Più economia o cultura?
"Questa non è la vicenda di un’industria che fa soldi. È la storia di un sistema che fonda il valore economico sui valori".
Una dichiarazione d’intenti?
"Una dichiarazione d’amore per l’essere umano. Per la sua capacità di creare attraverso il lavoro. Cultura è economia. Fare impresa è fare cultura: un brevetto, la bellezza di una nuova formula chimica sono cultura. Cultura è scrivere bene un bilancio, un contratto. L’ispirazione di questo concetto affonda le radici nella visione degli Annales di Marc Bloch e Lucien Febvre".
Gli studiosi francesi che hanno pensato a un modello che non fosse quello della sequenza di avvenimenti, ma analisi multidisciplinare...
"O se si preferisce, è la rappresentazione della forza delle culture materiali, su cui rifletteva lo storico dell’economia Carlo Cipolla".
Assolombarda cos’è stata per Milano in questi ottant’anni?
"La capacità di unire lo sviluppo del capitale industriale a quello del capitale sociale".
Società e benessere insieme?
"Non c’è solo la lezione di Adriano Olivetti, ci sono le “dieci regole del buon imprenditore“ di Leopoldo Pirelli. Dove c’è già l’intuizione del ruolo delle pmi e del rapporto impresa-territorio, della sostenibilità che non è marketing, ma un valore aggiunto della produzione. L’idea che si è competitivi solo se lo è anche il luogo dove l’impresa vive. È la lezione di economia civile lasciata da Antonio Genovesi, illuminista napoletano, ma anche da Pietro Verri e da Carlo Cattaneo".
In ottant’anni si è passati dalle grandi fabbriche piene di operai alla stampa 3D, dall’industria pesante al digitale...
"È cambiata la forma, la cultura dell’impresa. Dal modello fordista, dalle grandi conglomerate, dal valore della grandezza si passa alla qualità totale, all’estrema specializzazione".
Come ad esempio...
"Settori come l’arredo: un sistema di specializzazioni elevatissime e diverse: design, lavorazione del legno, ferramenta e meccanica di precisione. Un’industria che si fa sofisticata, che ha la forza di intuire e anticipare il futuro".
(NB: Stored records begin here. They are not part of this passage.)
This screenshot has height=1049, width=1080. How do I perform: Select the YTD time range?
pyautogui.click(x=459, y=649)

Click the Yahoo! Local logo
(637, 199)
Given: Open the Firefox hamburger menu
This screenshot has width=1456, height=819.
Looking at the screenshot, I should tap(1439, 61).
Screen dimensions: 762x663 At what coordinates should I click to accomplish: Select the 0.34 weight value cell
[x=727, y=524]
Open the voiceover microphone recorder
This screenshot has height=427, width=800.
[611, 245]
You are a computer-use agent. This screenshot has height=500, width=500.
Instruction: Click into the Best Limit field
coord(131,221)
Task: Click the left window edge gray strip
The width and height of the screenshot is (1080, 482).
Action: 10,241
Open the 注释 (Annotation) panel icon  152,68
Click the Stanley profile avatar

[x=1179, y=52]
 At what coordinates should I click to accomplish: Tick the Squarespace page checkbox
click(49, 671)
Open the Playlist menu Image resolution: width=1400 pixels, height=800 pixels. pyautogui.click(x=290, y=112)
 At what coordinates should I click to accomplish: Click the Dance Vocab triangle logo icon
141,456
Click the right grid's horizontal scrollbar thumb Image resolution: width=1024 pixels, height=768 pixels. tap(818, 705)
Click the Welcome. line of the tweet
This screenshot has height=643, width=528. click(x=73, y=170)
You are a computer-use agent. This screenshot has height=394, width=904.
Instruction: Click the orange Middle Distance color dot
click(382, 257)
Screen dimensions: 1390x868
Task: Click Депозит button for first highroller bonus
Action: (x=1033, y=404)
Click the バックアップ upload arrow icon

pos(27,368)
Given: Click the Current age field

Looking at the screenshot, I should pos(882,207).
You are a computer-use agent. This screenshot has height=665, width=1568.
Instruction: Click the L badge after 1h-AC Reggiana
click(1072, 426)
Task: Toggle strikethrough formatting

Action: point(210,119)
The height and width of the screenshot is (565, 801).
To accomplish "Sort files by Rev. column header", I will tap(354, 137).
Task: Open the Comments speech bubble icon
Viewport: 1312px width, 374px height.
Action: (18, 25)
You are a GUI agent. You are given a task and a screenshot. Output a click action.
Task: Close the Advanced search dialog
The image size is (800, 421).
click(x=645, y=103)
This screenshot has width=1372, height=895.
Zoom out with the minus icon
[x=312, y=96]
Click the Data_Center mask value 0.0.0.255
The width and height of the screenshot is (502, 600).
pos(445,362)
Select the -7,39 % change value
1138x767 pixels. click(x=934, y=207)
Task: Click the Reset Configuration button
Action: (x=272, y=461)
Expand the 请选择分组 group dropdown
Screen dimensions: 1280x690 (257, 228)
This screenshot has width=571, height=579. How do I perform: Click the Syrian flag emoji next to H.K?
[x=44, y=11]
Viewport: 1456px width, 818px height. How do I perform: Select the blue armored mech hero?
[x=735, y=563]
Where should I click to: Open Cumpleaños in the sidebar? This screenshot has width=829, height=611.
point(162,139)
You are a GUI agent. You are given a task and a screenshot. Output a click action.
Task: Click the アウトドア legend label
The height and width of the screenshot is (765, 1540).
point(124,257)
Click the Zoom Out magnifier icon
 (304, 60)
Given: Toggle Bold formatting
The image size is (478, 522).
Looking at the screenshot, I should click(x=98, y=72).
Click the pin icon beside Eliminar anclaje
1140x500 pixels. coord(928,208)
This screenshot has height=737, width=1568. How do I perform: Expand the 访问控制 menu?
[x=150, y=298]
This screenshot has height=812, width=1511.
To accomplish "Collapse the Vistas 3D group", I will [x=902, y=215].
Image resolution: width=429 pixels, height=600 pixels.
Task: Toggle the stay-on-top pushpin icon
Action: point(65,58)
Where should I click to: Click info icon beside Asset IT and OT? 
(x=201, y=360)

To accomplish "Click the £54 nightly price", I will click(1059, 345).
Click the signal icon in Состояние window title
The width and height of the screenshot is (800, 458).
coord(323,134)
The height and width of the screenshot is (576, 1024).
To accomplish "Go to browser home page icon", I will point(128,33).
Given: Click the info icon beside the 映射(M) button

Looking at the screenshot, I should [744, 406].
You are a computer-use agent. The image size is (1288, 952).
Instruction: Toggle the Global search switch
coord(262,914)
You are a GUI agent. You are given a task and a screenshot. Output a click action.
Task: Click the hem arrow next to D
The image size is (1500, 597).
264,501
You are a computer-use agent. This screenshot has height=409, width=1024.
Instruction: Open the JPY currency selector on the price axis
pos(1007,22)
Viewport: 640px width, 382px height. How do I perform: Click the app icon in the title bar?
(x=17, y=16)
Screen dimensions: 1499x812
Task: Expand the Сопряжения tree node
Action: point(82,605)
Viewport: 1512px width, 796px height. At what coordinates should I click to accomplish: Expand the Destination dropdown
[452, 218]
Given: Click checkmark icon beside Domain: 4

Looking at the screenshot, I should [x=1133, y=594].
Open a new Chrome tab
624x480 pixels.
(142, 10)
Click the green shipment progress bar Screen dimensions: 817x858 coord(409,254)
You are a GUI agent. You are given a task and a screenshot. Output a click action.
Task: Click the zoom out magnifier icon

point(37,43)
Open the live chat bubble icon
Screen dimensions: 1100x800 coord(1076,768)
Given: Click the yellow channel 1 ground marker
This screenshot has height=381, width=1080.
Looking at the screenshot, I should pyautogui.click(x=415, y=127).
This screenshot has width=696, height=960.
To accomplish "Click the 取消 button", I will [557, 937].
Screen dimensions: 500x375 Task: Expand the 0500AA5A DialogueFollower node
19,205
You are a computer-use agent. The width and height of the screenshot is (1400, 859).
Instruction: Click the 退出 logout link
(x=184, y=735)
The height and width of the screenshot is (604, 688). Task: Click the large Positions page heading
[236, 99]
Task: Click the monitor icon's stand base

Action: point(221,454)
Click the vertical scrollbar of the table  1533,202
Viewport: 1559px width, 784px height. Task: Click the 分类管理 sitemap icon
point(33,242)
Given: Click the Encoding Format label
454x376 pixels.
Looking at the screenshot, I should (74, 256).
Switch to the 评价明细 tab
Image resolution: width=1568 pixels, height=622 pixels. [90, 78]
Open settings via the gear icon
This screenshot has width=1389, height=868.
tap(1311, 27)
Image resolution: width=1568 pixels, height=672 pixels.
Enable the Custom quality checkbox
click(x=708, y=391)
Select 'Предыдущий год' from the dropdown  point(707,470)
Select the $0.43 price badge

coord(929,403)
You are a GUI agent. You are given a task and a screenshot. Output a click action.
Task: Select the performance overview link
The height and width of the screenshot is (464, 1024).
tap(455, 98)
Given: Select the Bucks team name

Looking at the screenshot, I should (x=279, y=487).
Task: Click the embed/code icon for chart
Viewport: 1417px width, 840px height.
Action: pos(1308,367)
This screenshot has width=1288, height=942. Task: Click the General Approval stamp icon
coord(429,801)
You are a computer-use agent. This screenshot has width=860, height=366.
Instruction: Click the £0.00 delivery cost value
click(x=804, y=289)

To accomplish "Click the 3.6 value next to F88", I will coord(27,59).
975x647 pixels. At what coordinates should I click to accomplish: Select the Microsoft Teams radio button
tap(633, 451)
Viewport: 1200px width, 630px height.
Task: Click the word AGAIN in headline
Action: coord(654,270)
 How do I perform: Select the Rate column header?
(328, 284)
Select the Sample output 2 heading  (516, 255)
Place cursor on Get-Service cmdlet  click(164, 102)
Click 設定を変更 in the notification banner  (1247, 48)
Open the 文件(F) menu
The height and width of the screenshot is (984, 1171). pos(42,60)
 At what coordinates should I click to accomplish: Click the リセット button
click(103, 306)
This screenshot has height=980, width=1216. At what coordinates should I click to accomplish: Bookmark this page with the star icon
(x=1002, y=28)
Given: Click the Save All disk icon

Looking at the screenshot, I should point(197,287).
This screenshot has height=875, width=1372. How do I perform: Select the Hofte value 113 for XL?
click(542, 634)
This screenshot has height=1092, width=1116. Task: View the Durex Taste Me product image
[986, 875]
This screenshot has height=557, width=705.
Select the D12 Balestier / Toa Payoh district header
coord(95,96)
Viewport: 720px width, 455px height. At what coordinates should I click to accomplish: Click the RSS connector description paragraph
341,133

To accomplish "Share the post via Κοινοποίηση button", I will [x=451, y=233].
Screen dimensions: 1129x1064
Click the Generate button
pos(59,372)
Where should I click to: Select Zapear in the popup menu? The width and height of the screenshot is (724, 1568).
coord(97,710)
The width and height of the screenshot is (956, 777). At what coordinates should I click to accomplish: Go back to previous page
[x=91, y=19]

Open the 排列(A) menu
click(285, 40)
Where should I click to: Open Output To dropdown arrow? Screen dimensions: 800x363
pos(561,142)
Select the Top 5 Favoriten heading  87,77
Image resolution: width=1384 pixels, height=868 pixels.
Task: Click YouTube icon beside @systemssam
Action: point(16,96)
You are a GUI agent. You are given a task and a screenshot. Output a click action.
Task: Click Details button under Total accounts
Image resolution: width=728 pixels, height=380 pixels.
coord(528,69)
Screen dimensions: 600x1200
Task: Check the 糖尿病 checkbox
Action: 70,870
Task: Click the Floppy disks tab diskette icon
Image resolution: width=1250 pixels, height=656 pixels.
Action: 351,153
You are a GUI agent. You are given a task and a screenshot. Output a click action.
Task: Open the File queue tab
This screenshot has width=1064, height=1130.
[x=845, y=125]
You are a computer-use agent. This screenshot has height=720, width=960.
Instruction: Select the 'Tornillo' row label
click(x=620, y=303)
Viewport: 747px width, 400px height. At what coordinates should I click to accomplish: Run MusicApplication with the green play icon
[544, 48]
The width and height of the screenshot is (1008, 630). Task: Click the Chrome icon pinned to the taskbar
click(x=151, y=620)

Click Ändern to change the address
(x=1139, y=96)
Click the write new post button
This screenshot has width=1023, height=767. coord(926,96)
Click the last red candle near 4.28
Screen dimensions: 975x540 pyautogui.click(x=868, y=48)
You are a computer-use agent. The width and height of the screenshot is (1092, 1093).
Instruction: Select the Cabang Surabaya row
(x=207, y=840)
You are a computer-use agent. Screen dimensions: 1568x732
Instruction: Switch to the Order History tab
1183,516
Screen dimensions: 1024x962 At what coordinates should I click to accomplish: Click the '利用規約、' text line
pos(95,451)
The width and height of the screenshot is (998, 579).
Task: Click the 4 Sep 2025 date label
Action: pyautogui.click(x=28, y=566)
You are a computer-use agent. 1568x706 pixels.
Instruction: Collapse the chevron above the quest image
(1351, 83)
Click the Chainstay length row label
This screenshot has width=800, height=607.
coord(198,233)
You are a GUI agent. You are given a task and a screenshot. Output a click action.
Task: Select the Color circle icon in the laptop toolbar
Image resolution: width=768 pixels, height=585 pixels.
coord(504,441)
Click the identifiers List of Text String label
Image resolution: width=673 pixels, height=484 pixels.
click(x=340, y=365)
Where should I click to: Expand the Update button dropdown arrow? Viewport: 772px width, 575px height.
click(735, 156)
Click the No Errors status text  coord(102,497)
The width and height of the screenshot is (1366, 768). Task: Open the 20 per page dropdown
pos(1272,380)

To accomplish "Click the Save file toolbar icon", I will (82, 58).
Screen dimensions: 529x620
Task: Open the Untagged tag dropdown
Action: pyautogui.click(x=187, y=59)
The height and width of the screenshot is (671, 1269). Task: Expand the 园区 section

Quanto ha influito Assolombarda sul sistema Milano?
"È la storia, con le sue complessità. Ma qui sta il 36,4% delle multinazionali estere in Italia, che contano per il 43% del fatturato. Qui sta il 13,4% del pil italiano... Far volare Milano significa far volare l’Italia. Questa ricchezza non è fatta solo di conti, ma di sapere. Più che un modello, un pezzo del tessuto che tiene insieme il Paese".
Più Europa che Italia?
"No, una vicenda molto italiana, per la sua capacità di integrare in modo creativo. Di essere crocevia di rotte, di creare novità. Pensi al Codice Atlantico di Leonardo, un milanese d’adozione: la pulizia dei suoi ingranaggi, la bellezza delle sue macchine sa già di meccatronica, della capacità di tenere insieme discipline diverse. Non a caso al Politecnico di Milano gli ingegneri studiano Filosofia...".